### Information shown

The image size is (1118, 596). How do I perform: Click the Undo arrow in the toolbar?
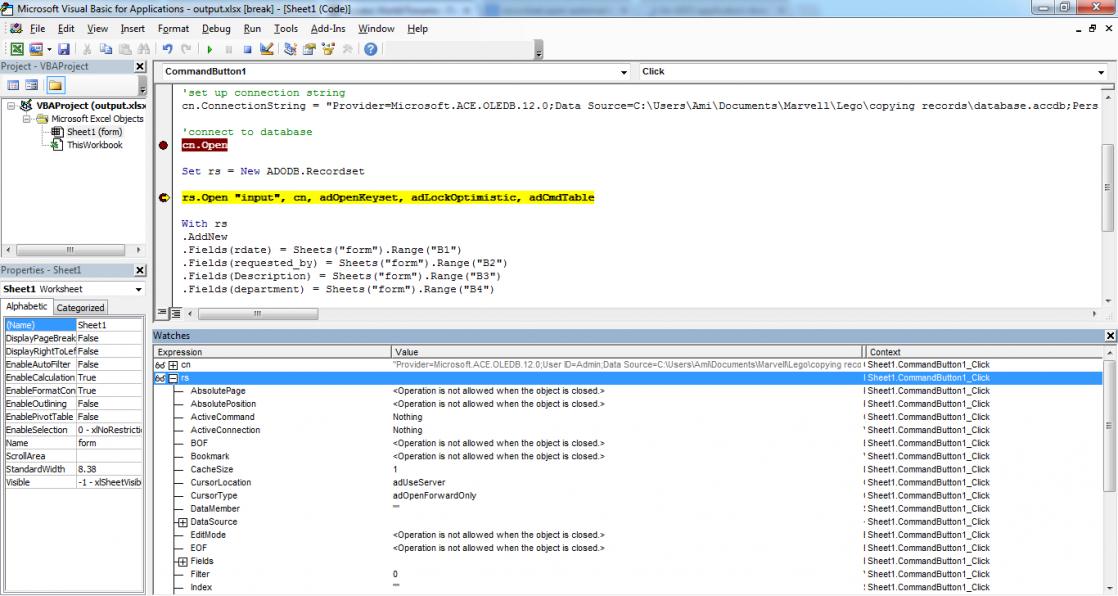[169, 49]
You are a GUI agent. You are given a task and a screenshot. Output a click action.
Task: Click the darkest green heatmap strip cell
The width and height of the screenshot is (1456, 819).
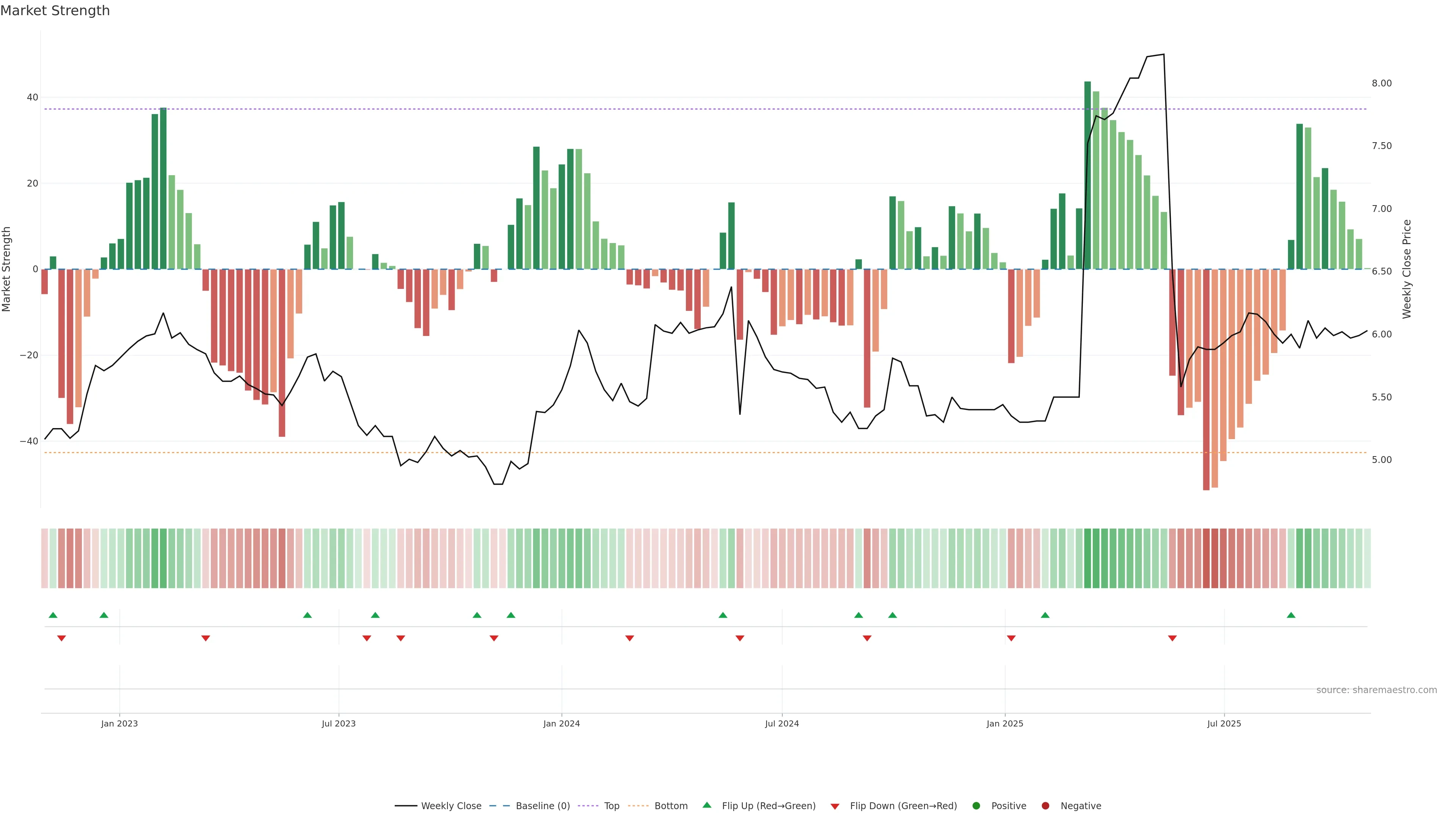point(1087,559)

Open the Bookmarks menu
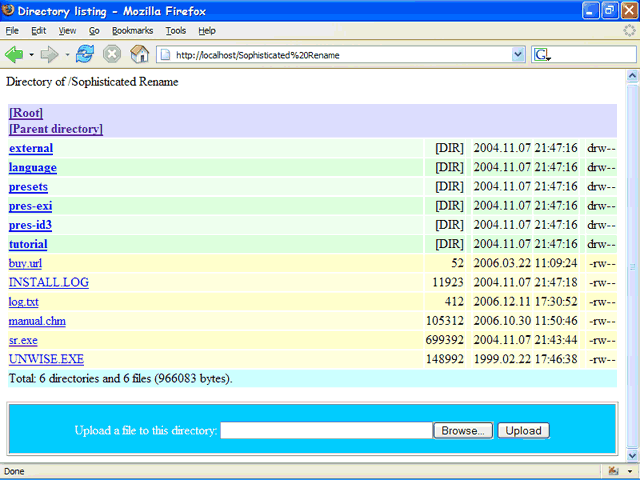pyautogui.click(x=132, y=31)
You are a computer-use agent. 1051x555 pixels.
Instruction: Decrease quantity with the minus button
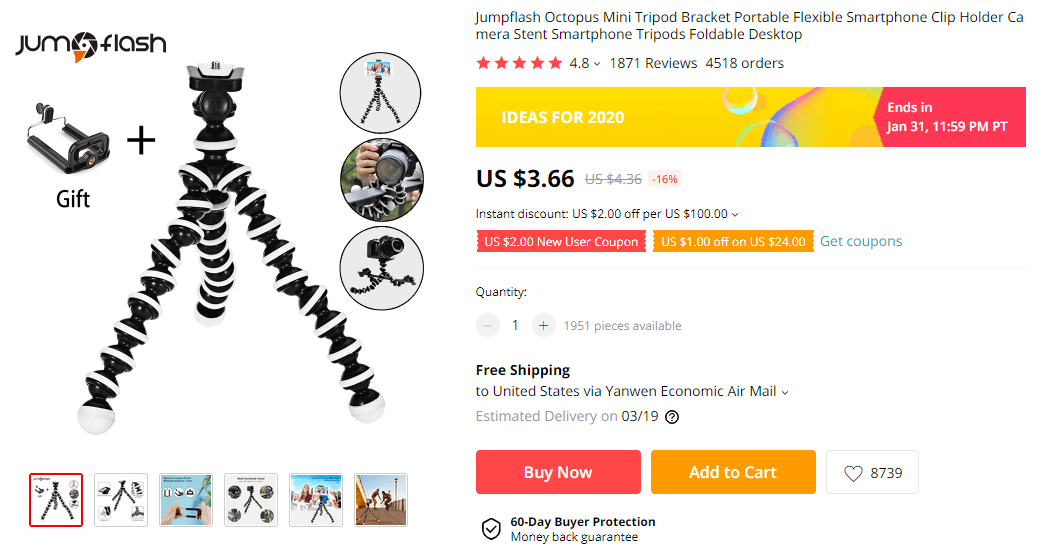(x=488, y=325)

######
### Information shown

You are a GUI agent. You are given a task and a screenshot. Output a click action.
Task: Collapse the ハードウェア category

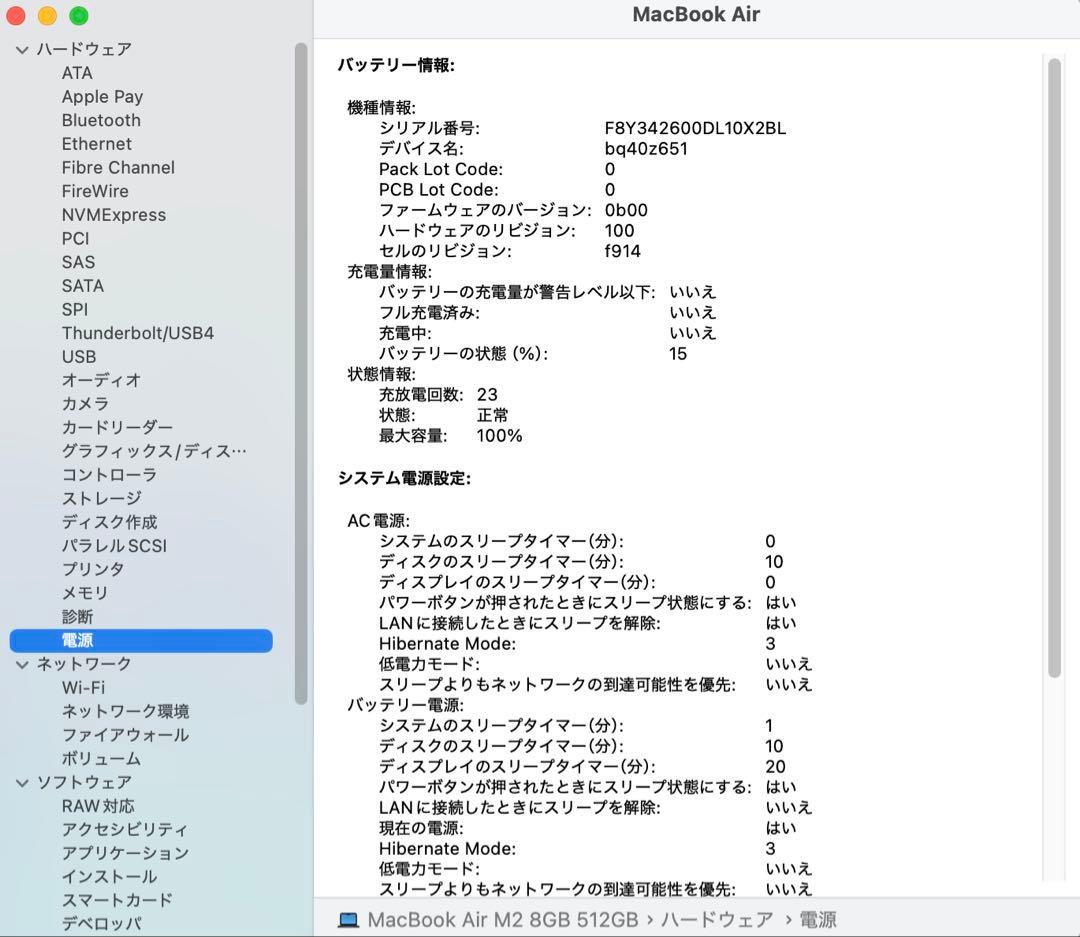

######

The problem:
Lay out everything in the records above, from the line containing "The image size" down to the line containing "(x=488, y=325)", both included, as a JSON list of strings with one string per line. Skip blank lines and leave the pictures out.

Response below:
[
  "The image size is (1118, 596). How do I perform: Click the Undo arrow in the toolbar?",
  "[169, 49]",
  "You are a GUI agent. You are given a task and a screenshot. Output a click action.",
  "Task: Click the darkest green heatmap strip cell",
  "The width and height of the screenshot is (1456, 819).",
  "point(1087,559)",
  "Open the Bookmarks menu",
  "pyautogui.click(x=132, y=31)",
  "You are a computer-use agent. 1051x555 pixels.",
  "Instruction: Decrease quantity with the minus button",
  "(x=488, y=325)"
]